> **WORK REQUIRED**:
Please arrange every line of the listing below as a Markdown table with two columns, n and Line, numbering the rows in order and leaving out blank lines.

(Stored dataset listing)
★ ★ ★ ★
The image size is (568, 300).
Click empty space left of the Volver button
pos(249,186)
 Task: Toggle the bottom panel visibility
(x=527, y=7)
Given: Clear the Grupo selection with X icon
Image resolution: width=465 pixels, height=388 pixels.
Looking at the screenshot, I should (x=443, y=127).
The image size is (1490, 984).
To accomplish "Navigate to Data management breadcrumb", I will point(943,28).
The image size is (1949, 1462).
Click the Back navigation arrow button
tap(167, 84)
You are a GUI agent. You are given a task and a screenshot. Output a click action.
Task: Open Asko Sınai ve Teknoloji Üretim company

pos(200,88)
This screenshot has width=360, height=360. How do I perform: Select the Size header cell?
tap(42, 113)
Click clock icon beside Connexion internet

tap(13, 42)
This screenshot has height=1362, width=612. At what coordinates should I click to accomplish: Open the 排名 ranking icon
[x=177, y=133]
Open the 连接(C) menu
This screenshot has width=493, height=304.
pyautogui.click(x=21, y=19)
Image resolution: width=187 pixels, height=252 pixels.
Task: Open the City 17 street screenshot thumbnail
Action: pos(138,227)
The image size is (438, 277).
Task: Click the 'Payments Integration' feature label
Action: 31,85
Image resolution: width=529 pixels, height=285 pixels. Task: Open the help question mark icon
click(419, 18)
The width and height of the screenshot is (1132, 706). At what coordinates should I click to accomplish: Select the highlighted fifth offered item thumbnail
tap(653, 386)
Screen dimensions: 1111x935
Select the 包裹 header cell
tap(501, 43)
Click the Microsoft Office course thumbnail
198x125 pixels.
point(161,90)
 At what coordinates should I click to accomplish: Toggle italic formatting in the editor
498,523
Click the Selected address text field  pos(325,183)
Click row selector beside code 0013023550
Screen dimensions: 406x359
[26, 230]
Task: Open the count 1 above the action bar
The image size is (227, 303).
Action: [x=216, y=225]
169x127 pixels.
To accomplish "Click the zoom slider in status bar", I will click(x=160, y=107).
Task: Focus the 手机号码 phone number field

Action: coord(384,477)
★ ★ ★ ★
> **REPLY**:
| n | Line |
|---|---|
| 1 | The image size is (568, 300). |
| 2 | Click empty space left of the Volver button |
| 3 | pos(249,186) |
| 4 |  Task: Toggle the bottom panel visibility |
| 5 | (x=527, y=7) |
| 6 | Given: Clear the Grupo selection with X icon |
| 7 | Image resolution: width=465 pixels, height=388 pixels. |
| 8 | Looking at the screenshot, I should (x=443, y=127). |
| 9 | The image size is (1490, 984). |
| 10 | To accomplish "Navigate to Data management breadcrumb", I will point(943,28). |
| 11 | The image size is (1949, 1462). |
| 12 | Click the Back navigation arrow button |
| 13 | tap(167, 84) |
| 14 | You are a GUI agent. You are given a task and a screenshot. Output a click action. |
| 15 | Task: Open Asko Sınai ve Teknoloji Üretim company |
| 16 | pos(200,88) |
| 17 | This screenshot has width=360, height=360. How do I perform: Select the Size header cell? |
| 18 | tap(42, 113) |
| 19 | Click clock icon beside Connexion internet |
| 20 | tap(13, 42) |
| 21 | This screenshot has height=1362, width=612. At what coordinates should I click to accomplish: Open the 排名 ranking icon |
| 22 | [x=177, y=133] |
| 23 | Open the 连接(C) menu |
| 24 | This screenshot has width=493, height=304. |
| 25 | pyautogui.click(x=21, y=19) |
| 26 | Image resolution: width=187 pixels, height=252 pixels. |
| 27 | Task: Open the City 17 street screenshot thumbnail |
| 28 | Action: pos(138,227) |
| 29 | The image size is (438, 277). |
| 30 | Task: Click the 'Payments Integration' feature label |
| 31 | Action: 31,85 |
| 32 | Image resolution: width=529 pixels, height=285 pixels. Task: Open the help question mark icon |
| 33 | click(419, 18) |
| 34 | The width and height of the screenshot is (1132, 706). At what coordinates should I click to accomplish: Select the highlighted fifth offered item thumbnail |
| 35 | tap(653, 386) |
| 36 | Screen dimensions: 1111x935 |
| 37 | Select the 包裹 header cell |
| 38 | tap(501, 43) |
| 39 | Click the Microsoft Office course thumbnail |
| 40 | 198x125 pixels. |
| 41 | point(161,90) |
| 42 |  At what coordinates should I click to accomplish: Toggle italic formatting in the editor |
| 43 | 498,523 |
| 44 | Click the Selected address text field  pos(325,183) |
| 45 | Click row selector beside code 0013023550 |
| 46 | Screen dimensions: 406x359 |
| 47 | [26, 230] |
| 48 | Task: Open the count 1 above the action bar |
| 49 | The image size is (227, 303). |
| 50 | Action: [x=216, y=225] |
| 51 | 169x127 pixels. |
| 52 | To accomplish "Click the zoom slider in status bar", I will click(x=160, y=107). |
| 53 | Task: Focus the 手机号码 phone number field |
| 54 | Action: coord(384,477) |